Published: Only summary files are published to save space

Post-processing

The module collects and renames summary files:

# Move short summary
find ./${meta.gca}_busco_protein/ -name "short_summary.*.txt" \
    -exec mv {} . \;

# Copy batch summary
cp ./${meta.gca}_busco_protein/batch_summary.txt \
    busco_protein_batch_summary.txt

Usage Example

In a Workflow

include { BUSCO_DATASET } from '../modules/busco_dataset.nf'
include { FETCH_PROTEINS } from '../modules/fetch_proteins.nf'
include { BUSCO_PROTEIN_LINEAGE } from '../modules/busco_protein_lineage.nf'

workflow {
    // Get metadata and select dataset
    def meta_ch = channel.of([
        gca: 'GCA_000001405.29',
        dbname: 'homo_sapiens_core_110_38',
        species_id: 1,
        production_species: 'homo_sapiens',
        taxon_id: '9606'
    ])

    // Select appropriate BUSCO dataset
    def dataset_ch = BUSCO_DATASET(meta_ch).busco_dataset_output
        .map { meta, stdout ->
            meta + [busco_dataset: stdout.text.trim()]
        }

    // Fetch protein translations
    def protein_ch = FETCH_PROTEINS(dataset_ch).protein_file_output

    // Run BUSCO analysis
    BUSCO_PROTEIN_LINEAGE(protein_ch)

    // View results
    BUSCO_PROTEIN_LINEAGE.out.busco_protein_short_summary_output
        .view { meta, summary ->
            "BUSCO protein analysis for ${meta.gca}: ${summary}"
        }
}

Configuration

nextflow.config:

params {
    // BUSCO configuration
    download_path = '/data/busco_datasets'
    outdir = '/output/busco_results'
    files_latency = 5

    // Resource allocation
    max_cpus = 8
    max_memory = '32.GB'
    max_time = '24.h'
}

process {
    withLabel: busco {
        cpus = 8
        memory = 32.GB
        time = 24.h
    }
}

Expected Output Files

Published to: ${params.outdir}/GCA_000001405.29/

  1. short_summary.specific.primates_odb10.GCA_000001405.29_busco_protein.txt
  2. busco_protein_batch_summary.txt
  3. versions_busco_protein.yml

Quality Interpretation

High-Quality Annotation

Metrics: - Complete (C): ≥ 95% - Single-copy (S): ≥ 93% - Duplicated (D): < 2% - Fragmented (F): < 3% - Missing (M): < 2%

Example (Well-annotated human proteome):

C:97.2%[S:95.8%,D:1.4%],F:1.3%,M:1.5%,n:13780

Interpretation: - ✅ Excellent annotation completeness (97.2%) - ✅ High single-copy rate (95.8%) - ✅ Low duplication (1.4% - normal for proteins) - ✅ Minimal fragmentation (1.3%) - ✅ Very few missing annotations (1.5%)

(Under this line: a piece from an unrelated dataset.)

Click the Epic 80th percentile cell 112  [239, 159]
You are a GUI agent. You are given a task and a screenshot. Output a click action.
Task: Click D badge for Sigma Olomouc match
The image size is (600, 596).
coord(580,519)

Assessment: High-quality annotation with comprehensive gene models

Good-Quality Annotation

Metrics: - Complete (C): 85-95% - Single-copy (S): 82-93% - Duplicated (D): 2-5% - Fragmented (F): 3-8% - Missing (M): 2-10%

Example:

C:89.3%[S:85.7%,D:3.6%],F:5.1%,M:5.6%,n:10000

Interpretation: - ✅ Good annotation completeness (89.3%) - ⚠️ Moderate single-copy rate (85.7%) - ⚠️ Some duplication (3.6% - possible annotation artifacts) - ⚠️ Moderate fragmentation (5.1% - incomplete gene models) - ⚠️ Some missing annotations (5.6%)

Assessment: Usable annotation, may benefit from refinement

Poor-Quality Annotation

Metrics: - Complete (C): < 85% - Single-copy (S): < 82% - Fragmented (F): > 8% - Missing (M): > 10%

Example:

C:71.5%[S:67.2%,D:4.3%],F:11.8%,M:16.7%,n:10000

Interpretation: - ❌ Low annotation completeness (71.5%) - ❌ Poor single-copy rate (67.2%) - ❌ High fragmentation (11.8% - many incomplete gene models) - ❌ Many missing annotations (16.7%)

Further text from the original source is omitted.